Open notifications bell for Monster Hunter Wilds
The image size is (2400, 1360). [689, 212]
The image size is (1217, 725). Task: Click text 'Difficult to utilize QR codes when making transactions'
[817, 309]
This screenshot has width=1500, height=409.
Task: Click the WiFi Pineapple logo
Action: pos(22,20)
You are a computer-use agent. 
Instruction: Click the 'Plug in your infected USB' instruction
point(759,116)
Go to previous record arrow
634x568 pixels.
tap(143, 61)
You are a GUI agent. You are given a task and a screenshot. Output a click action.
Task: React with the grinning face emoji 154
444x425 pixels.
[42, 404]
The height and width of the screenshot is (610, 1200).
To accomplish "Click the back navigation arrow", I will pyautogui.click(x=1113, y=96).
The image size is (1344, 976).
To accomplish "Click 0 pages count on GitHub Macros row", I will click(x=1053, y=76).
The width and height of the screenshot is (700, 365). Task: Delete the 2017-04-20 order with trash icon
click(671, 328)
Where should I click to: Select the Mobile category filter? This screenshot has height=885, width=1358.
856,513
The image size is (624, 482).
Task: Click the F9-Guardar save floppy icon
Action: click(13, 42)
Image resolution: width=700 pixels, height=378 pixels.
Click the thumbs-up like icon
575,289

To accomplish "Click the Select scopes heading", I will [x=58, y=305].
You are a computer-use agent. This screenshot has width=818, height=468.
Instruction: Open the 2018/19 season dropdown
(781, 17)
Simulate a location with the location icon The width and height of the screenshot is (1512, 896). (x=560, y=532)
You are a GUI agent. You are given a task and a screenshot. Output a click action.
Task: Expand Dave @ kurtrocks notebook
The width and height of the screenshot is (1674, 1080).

————

Write out the records again, exactly as given.

*Answer to this exercise*
Open notifications bell for Monster Hunter Wilds
The image size is (2400, 1360). [689, 212]
The image size is (1217, 725). Task: Click text 'Difficult to utilize QR codes when making transactions'
[817, 309]
This screenshot has width=1500, height=409.
Task: Click the WiFi Pineapple logo
Action: pos(22,20)
You are a computer-use agent. 
Instruction: Click the 'Plug in your infected USB' instruction
point(759,116)
Go to previous record arrow
634x568 pixels.
tap(143, 61)
You are a GUI agent. You are given a task and a screenshot. Output a click action.
Task: React with the grinning face emoji 154
444x425 pixels.
[42, 404]
The height and width of the screenshot is (610, 1200).
To accomplish "Click the back navigation arrow", I will pyautogui.click(x=1113, y=96).
The image size is (1344, 976).
To accomplish "Click 0 pages count on GitHub Macros row", I will click(x=1053, y=76).
The width and height of the screenshot is (700, 365). Task: Delete the 2017-04-20 order with trash icon
click(671, 328)
Where should I click to: Select the Mobile category filter? This screenshot has height=885, width=1358.
856,513
The image size is (624, 482).
Task: Click the F9-Guardar save floppy icon
Action: click(13, 42)
Image resolution: width=700 pixels, height=378 pixels.
Click the thumbs-up like icon
575,289

To accomplish "Click the Select scopes heading", I will [x=58, y=305].
You are a computer-use agent. This screenshot has width=818, height=468.
Instruction: Open the 2018/19 season dropdown
(781, 17)
Simulate a location with the location icon The width and height of the screenshot is (1512, 896). (x=560, y=532)
You are a GUI agent. You are given a task and a screenshot. Output a click action.
Task: Expand Dave @ kurtrocks notebook
The width and height of the screenshot is (1674, 1080).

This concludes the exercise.